Inducted June 10, 1976
Crimmins thrilled bowling fans by sharing in every conceivable bowling title – team, doubles, singles and all-events in local, state and national competitions. The 1941 season was a particularly rugged test. In a stretch of eight weeks, he won four major tournaments in four states: the Buddy Bomar Classic in Dallas, the Skang Mercurio Singles Tournament in Cleveland, the first National All-Star Tournament in Chicago (on Pearl Harbor Day, Dec. 7, 1941) and the Rose Bowl Singles Classic in California. From 1936 through 1940, he averaged 215 for 45 games to win the Elks National Tourney. In four decades, he was a winner of nearly 100 bowling titles in major tournaments. Crimmins averaged 195 in 40 American Bowling Congress tourneys.
One of the greatest bowlers the game has ever known
“Best cross-alley bowler in the country” – that’s the label John Crimmins carried for a number of years. With over 40 years in the game, a host of titles and a reputation for seriousness while competing, he earned the right to be referred to as “one of the greatest bowlers the game has ever known.”
Crimmins developed a tight hook that covered only six boards as he carried high and thin hits. Consequently, John was bothered less by varying lane conditions than other bowlers. He gave little lift on the ball as he released it to make it break.
Crimmins registered a grand sweep in the Elks National Tourney. From 1936 through 1940 he averaged 215 for 45 games.
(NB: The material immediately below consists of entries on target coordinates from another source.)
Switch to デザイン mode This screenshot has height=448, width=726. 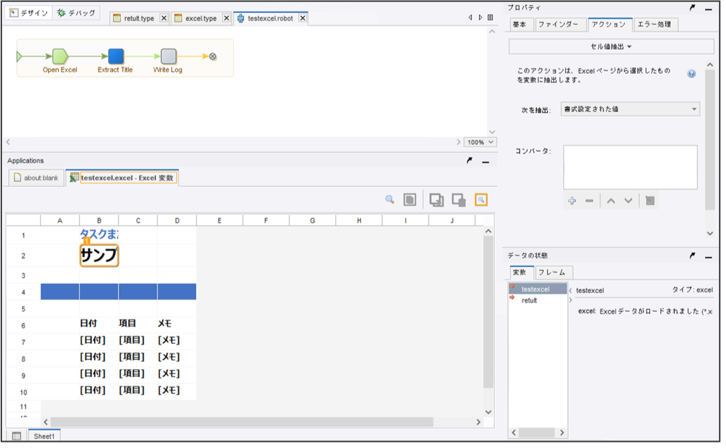pos(28,13)
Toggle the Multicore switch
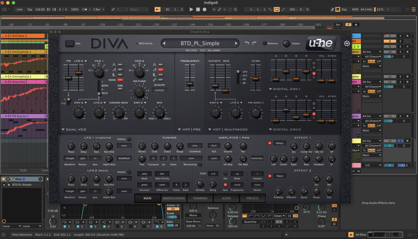This screenshot has width=418, height=239. tap(265, 43)
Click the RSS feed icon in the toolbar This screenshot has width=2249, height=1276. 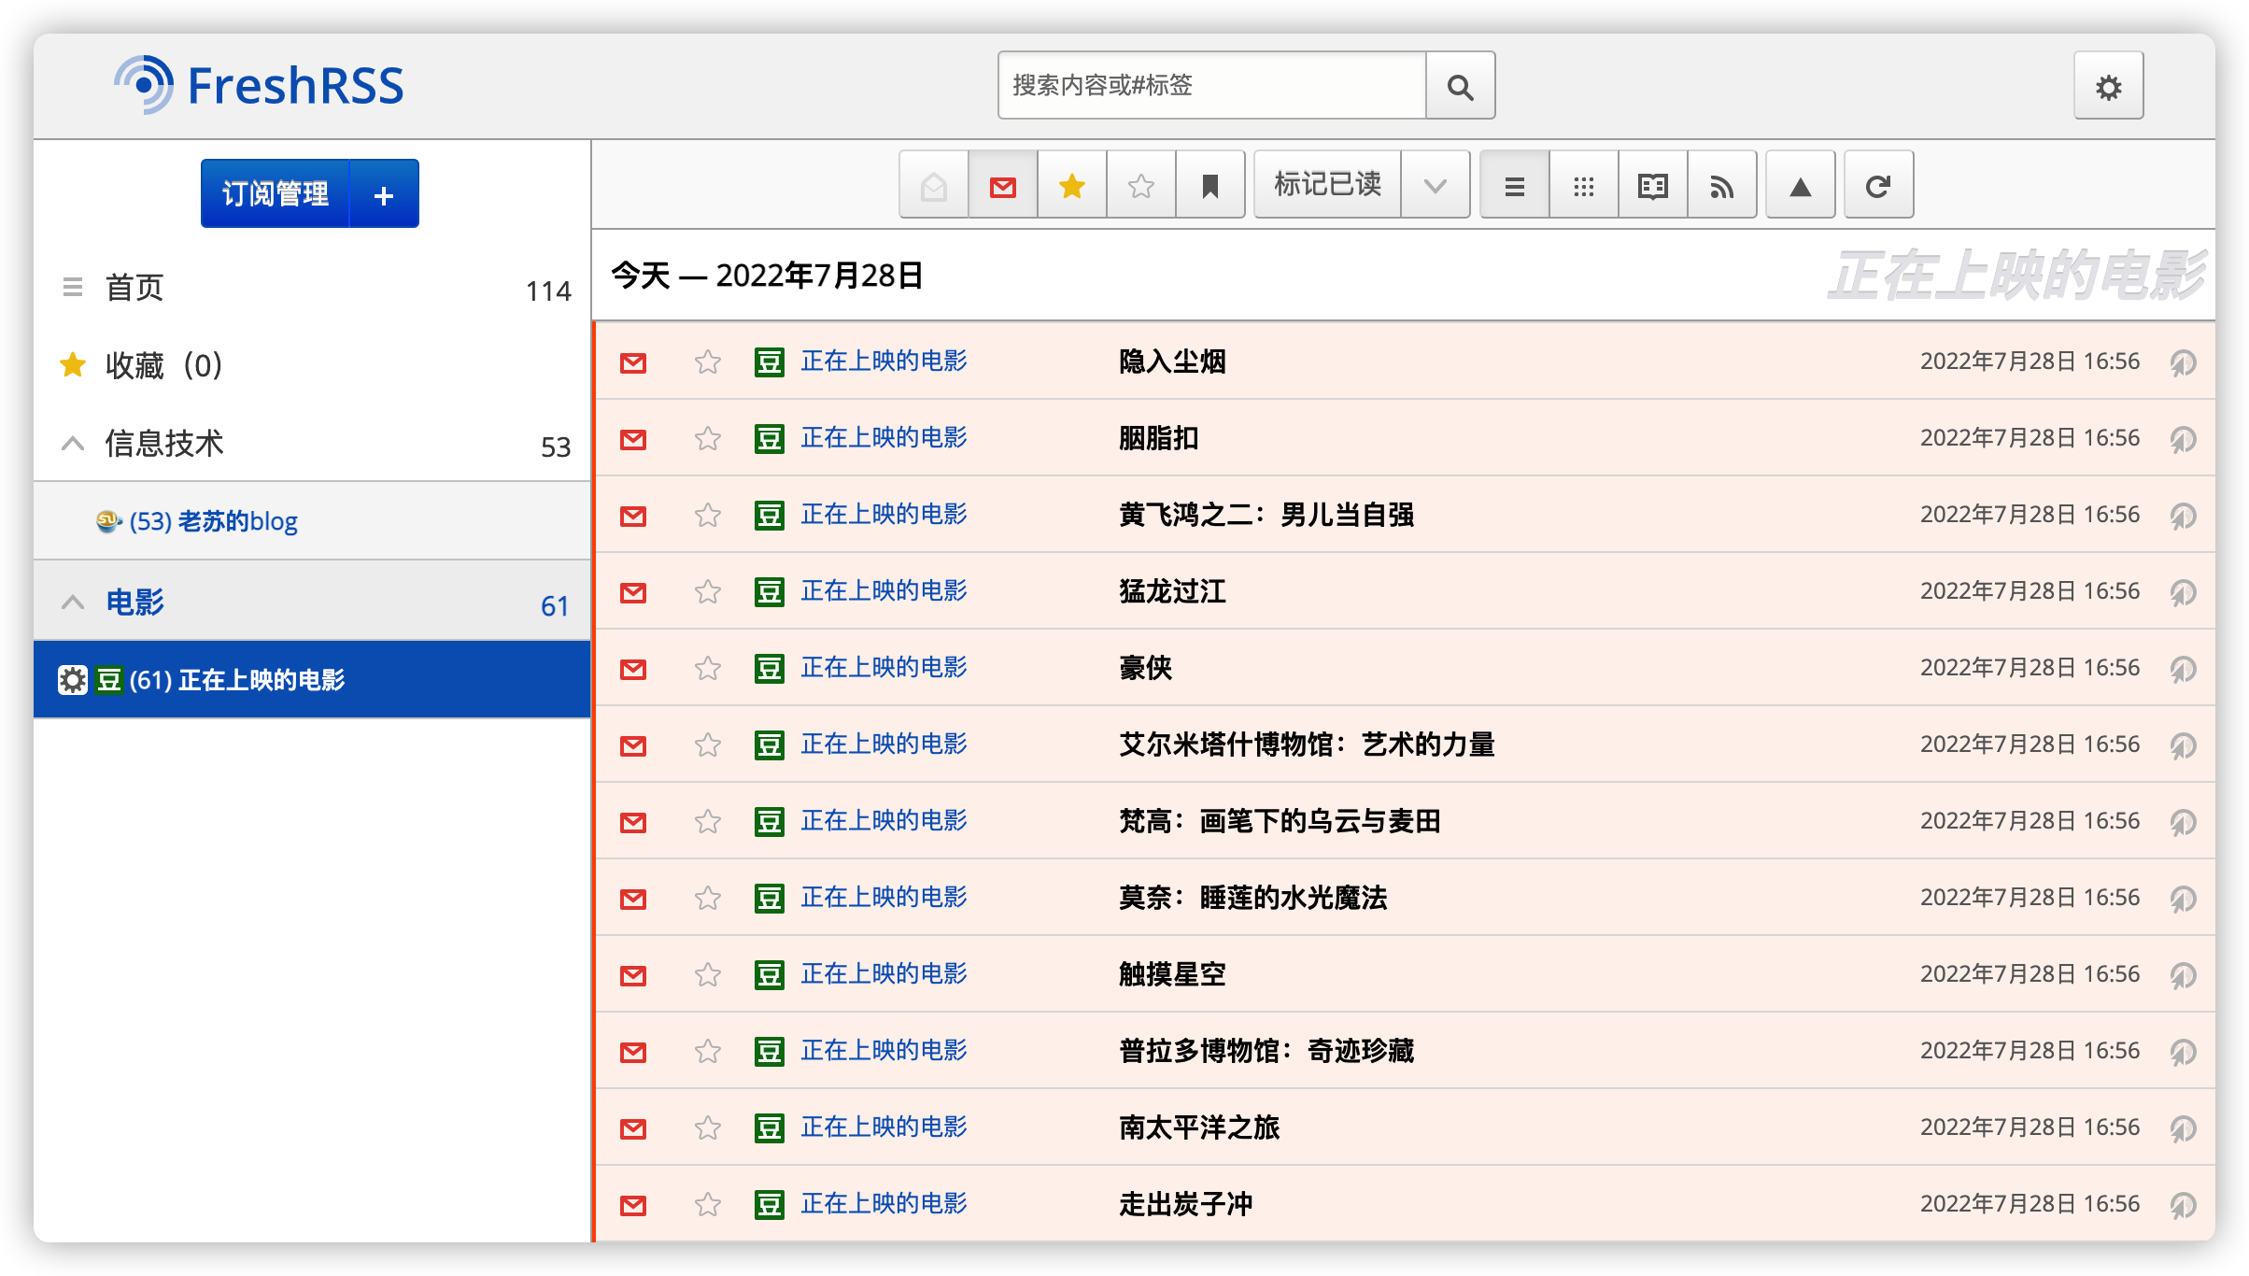[x=1721, y=186]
The 1941 season was a torrid one for John. In a two-month stretch, he won four major tournaments in four different states. On October 27, he captured the Buddy Bomar Classic in Dallas with an eight game total of 1,737. Thirty-two days later, Crimmins won the Skang Mercurio Singles Tournament in Cleveland with a 217 average.
John won the first National All-Star Tournament in Chicago on December 7, 1941. His victory was overshadowed by the historic events unfolding at Pearl Harbor that day. The following week he traveled to Temple City, California and won top money in the Rose Bowl Singles Classic with a 1,009 total for five games.
Four championships and $4,200 in prize money in eight weeks across strange lane conditions. It has to rate as one of the greatest feats in bowling history.
Crimmins was voted “Bowler of the Year 1942″ by the nation’s bowling writers.
John shared in every conceivable bowling title – team, doubles, singles and all-events. These championships came in city, state, ABC and world’s match game competition. In 40 American Bowling Congress Tournaments, Crimmins averaged 195.